Well, I glanced at Atomic Rocket's section on this. Glancing at the chart of available fusion reactions, proton-boron sounds like the one to use because it produces less neutrons. Neutrons ruin the party because you cannot contain them with electric or magnetic forces or mirrors and they will impinge on your engine apparatus and heat it up.

So if you had a 10,000 ton space battlewagon (the ship flown by the protagonist in the book is described as being armored and having several decks with a large mass driver gun, etc), and no more than 10% of the mass is fuel, and it's all boron and hydrogen. The average velocity of the fusion products leaking out the back is 1% of the speed of light. That would give you 300k ISP.

In order to accelerate the whole contraption at 1/3 G (let's ignore the fact that in the books they can "burn" at 10 Gs), F=ma, F = (10k tons * 1000 kg/ton) (3.3333 m/s), F = ISP * mass flow rate * g, mass flow rate = 11.1 kg/second.
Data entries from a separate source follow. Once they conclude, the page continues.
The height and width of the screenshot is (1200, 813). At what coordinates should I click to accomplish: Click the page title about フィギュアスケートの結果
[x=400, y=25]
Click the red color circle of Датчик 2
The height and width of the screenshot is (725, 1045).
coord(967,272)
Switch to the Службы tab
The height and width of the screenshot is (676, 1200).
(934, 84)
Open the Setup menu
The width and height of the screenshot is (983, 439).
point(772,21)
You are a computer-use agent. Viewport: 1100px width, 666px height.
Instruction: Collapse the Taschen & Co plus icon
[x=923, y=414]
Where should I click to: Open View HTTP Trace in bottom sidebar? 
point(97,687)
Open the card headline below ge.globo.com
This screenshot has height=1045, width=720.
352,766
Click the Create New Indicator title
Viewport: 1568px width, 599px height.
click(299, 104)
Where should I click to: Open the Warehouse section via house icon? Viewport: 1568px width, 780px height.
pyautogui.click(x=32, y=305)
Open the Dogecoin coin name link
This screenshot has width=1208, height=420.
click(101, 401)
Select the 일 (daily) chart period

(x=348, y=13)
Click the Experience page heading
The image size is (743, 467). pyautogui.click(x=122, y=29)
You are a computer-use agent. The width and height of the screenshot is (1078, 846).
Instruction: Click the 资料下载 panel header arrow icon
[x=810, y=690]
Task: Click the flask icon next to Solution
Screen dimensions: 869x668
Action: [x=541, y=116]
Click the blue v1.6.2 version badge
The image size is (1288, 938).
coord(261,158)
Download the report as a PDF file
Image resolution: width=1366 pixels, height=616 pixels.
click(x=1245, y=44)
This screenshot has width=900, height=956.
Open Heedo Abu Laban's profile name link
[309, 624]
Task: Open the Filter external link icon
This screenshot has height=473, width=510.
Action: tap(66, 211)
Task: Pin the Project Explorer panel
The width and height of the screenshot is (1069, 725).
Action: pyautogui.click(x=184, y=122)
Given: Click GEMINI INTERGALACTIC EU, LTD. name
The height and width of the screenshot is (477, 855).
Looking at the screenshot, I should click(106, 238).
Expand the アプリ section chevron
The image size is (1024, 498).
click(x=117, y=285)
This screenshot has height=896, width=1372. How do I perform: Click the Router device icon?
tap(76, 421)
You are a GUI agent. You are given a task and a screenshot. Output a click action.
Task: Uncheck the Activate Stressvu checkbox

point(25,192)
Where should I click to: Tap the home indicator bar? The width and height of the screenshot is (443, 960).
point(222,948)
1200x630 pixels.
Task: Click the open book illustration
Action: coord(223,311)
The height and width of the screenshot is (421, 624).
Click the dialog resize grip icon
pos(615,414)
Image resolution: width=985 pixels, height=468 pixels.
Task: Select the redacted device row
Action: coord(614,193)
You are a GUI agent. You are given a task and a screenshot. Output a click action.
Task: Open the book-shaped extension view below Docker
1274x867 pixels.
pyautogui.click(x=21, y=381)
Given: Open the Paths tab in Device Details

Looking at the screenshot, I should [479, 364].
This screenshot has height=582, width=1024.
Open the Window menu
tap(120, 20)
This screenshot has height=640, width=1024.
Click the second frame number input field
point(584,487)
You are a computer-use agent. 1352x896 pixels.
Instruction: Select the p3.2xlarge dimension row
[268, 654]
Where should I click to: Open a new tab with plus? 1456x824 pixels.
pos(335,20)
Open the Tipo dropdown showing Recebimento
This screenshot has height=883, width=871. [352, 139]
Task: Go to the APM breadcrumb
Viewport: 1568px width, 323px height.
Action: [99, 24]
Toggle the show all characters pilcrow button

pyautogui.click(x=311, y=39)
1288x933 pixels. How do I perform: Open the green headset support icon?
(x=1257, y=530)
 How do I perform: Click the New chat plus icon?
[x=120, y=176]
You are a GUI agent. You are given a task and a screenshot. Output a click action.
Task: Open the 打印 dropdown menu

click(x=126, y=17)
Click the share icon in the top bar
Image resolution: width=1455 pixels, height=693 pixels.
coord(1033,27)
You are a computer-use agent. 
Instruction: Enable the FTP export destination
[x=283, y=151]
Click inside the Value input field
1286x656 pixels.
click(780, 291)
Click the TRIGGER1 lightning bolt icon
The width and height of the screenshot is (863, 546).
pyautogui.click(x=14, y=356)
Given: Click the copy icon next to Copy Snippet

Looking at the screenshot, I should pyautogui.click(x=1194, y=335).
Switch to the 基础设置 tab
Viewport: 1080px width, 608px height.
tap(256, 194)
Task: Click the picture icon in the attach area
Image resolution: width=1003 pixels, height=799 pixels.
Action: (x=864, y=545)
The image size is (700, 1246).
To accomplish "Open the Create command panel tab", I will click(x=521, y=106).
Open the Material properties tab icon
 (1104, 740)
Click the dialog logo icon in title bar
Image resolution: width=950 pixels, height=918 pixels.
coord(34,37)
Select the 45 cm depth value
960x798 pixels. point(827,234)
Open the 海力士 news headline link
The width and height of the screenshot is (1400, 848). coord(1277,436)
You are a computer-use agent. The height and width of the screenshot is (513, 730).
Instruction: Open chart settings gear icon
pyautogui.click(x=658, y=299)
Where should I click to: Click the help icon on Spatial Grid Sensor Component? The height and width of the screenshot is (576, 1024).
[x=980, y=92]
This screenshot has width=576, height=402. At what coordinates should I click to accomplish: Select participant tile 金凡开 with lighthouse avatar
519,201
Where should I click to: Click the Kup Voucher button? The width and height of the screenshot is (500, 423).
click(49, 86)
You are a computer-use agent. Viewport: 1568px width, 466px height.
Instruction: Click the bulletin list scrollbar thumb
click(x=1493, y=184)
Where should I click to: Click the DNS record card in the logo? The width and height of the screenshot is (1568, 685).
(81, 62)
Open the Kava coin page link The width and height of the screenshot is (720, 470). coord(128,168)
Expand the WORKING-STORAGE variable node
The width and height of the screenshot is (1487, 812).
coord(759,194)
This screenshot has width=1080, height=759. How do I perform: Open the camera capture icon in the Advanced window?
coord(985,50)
If 10% of the ship is fuel, you can burn for 90k seconds, or 25 hours. You have a dV of 310 kps.

1/2 mv^2, so you have an exhaust energy of..100 terawatts. Wow. If just 10% of that energy is soaked up as waste heat that needs to be rejected, you would need to emit 10 terawatts via droplet radiators. You'd need a square kilometer of droplet area via this calculator with 1600 kelvin coolant http://www.5596.org/cgi-bin/dropletradiator.php. Those several hundred meter long radiator booms would be a pretty big target. Not sure what you'd use to have a low enough vapor pressure at 1600 kelvin so you don't boil all your coolant.

That's not as impressive as I thought it might be. The fusion products from a p-B fusion reaction leave at 4% of the speed of light at best, and I was assuming some losses and products leaving along tracks not aligned with the center of mass of your ship.

I mean, it's still pretty fast - you'd be able to reach Mars in a bit over a week. No way you'd be doing 10 G burns, though - the 1/3 G numbers I assumed are far too high as well. And you wouldn't be under thrust the whole time, either - even with this god-tier engine, you only can burn for a day total, so it would be a 12 hour burn at the start of a trip to Mars, and a 12 hour burn at the end. Same story for a trip to Jupiter.

Link to comment
Share on other sites

One question: Why proton-boron instead of helium3-helium3 fusion?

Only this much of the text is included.